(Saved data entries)
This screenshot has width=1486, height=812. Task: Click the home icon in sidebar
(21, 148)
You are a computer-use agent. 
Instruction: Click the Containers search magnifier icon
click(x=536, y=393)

ASSIGNMENT:
Return all the data above once more, precisely as given.

RESULT:
This screenshot has width=1486, height=812. Task: Click the home icon in sidebar
(21, 148)
You are a computer-use agent. 
Instruction: Click the Containers search magnifier icon
click(x=536, y=393)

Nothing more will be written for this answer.